From all indications, President Obama has never been contemplating more than a relatively small punitive strike on Syrian military targets, so we are not really talking about a “war.” The question is on what basis might a punitive strike by the United States (and possibly some group of allies) be morally justified, and whether there are any alternatives that are morally preferable.

In the world envisioned by the official declarations and principles of the United Nations, the world community, acting primarily through the UN Security Council, would long ago have intervened in the Syrian civil war. Proven use of chemical weapons by the Syrian regime would certainly have triggered the condemnation of the world, and the UN would have stepped in with various steps to protect civilians, separate the warring parties, and isolate and possibly remove the Syrian regime. Sadly, we do not today live in the world envisioned by the United Nations, because power politics and alliances and resentments continually prevent the five powers of the UN Security Council from acting in concert.

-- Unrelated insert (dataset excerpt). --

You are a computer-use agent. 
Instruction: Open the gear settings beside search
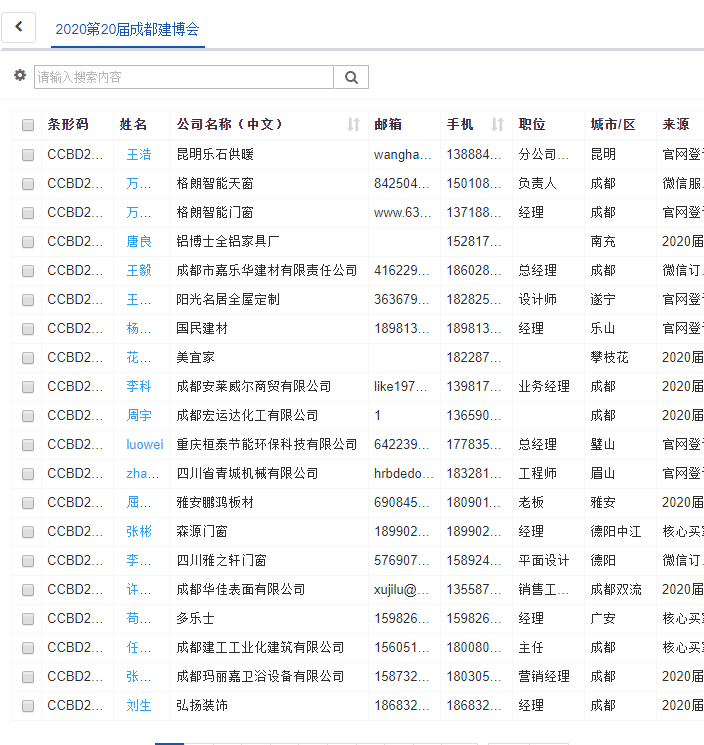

Just peacemaking theory would suggest that the United States should first test the UN’s own principles by taking a case for rigorous international intervention in Syria before the UN Security Council. Show all the evidence. Call for the UN to live up to its own principles. Draft a strong resolution. Only if such a resolution should fail would the US have a case for going it alone. The president could say that international moral and legal norms and humanitarian concern demand international action, but failing that, the United States is acting in the stead of the international community. This is a case that could be far more effectively made after an effort at the UN.

But in this case, so far, anticipation of failure has led to a preemption of a UN effort. This has led the US out onto a very shaky limb. And the weakness of the President’s isolated position is reducing the likelihood that the United States (or anyone else) will end up doing anything at all. Meanwhile, civilians continue to die in large numbers, and the threshold against using chemical weapons has been breached without penalty by Syria.